At Jefferson High School, change came because little worked anymore. The Cedar Rapids, Iowa, school’s cafeteria hadn’t been updated since 1957; students followed two long serving lines to a closed kitchen pumping out trays of premade food, and many were going off campus for lunch. “We were really struggling,” says Suzy Ketelsen, food and nutrition department manager for Cedar Rapids Community School District.

Jefferson finally was able to upgrade that infrastructure, replacing the serving lines with five entree stations, a fruit and vegetable station and six cashier lines. Not only have the changes sped up dining services’ ability to serve students—about 400 in seven minutes—but the structure allows for the school to use more fresh produce.

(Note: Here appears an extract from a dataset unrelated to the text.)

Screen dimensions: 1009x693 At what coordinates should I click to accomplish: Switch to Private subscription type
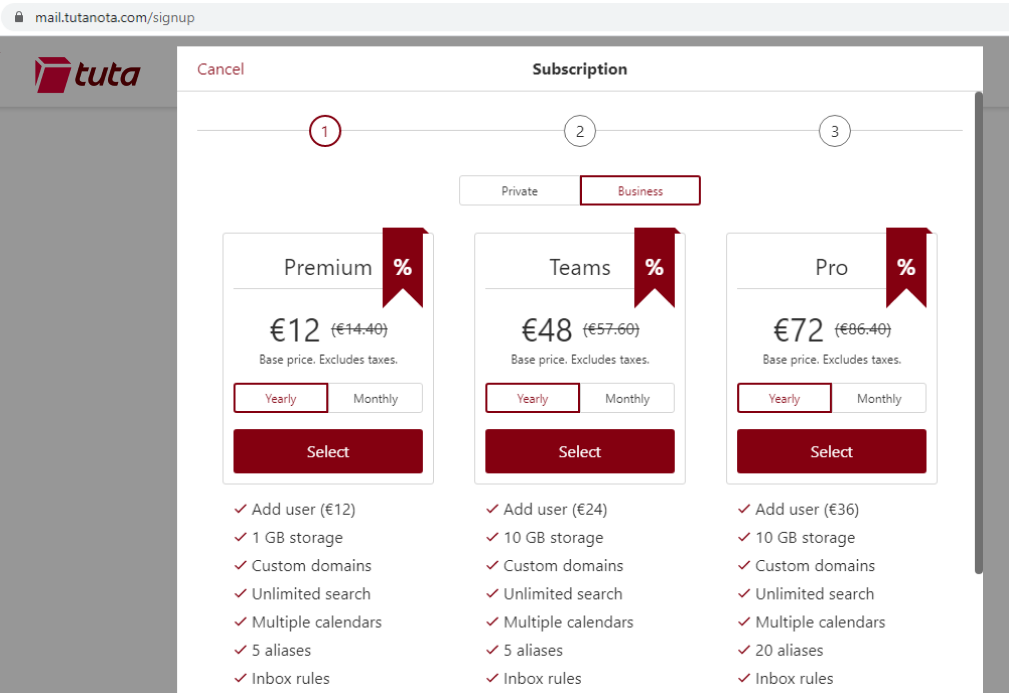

Like Jefferson, University of Michigan Dining leapt from “cook-and-park” stations to moveable kiosks for the award-winning 2015 redesign of its South Quad dining hall. Chefs now cook and plate on-site, offering trendy concepts like sushi and barbecue.  “Scoop-and-serve dining doesn’t work for this generation,” Mangan says.

That statement doesn’t just apply to younger diners. Habour’s Edge, a retirement community in Delray Beach, Fla., had the same idea when it undertook renovations last year, adding a fine-dining restaurant with a show kitchen where chefs cook and plate food a la minute.
Harbour’s Edge Director of Culinary Services Tim D’Antuono says diners were looking for more of a restaurant atmosphere, while his cooking staff was able to recommend the right equipment. This kind of feedback was crucial to all three renovation projects, allowing Harbour’s Edge to make thorough upgrades and create fresh concepts.

Mangan advises ensuring a new concept’s longevity with features like wheeled stations and flexible-use equipment, since most operators only have the money to renovate every 30 or 40 years. Meanwhile, he says, “The world keeps changing.”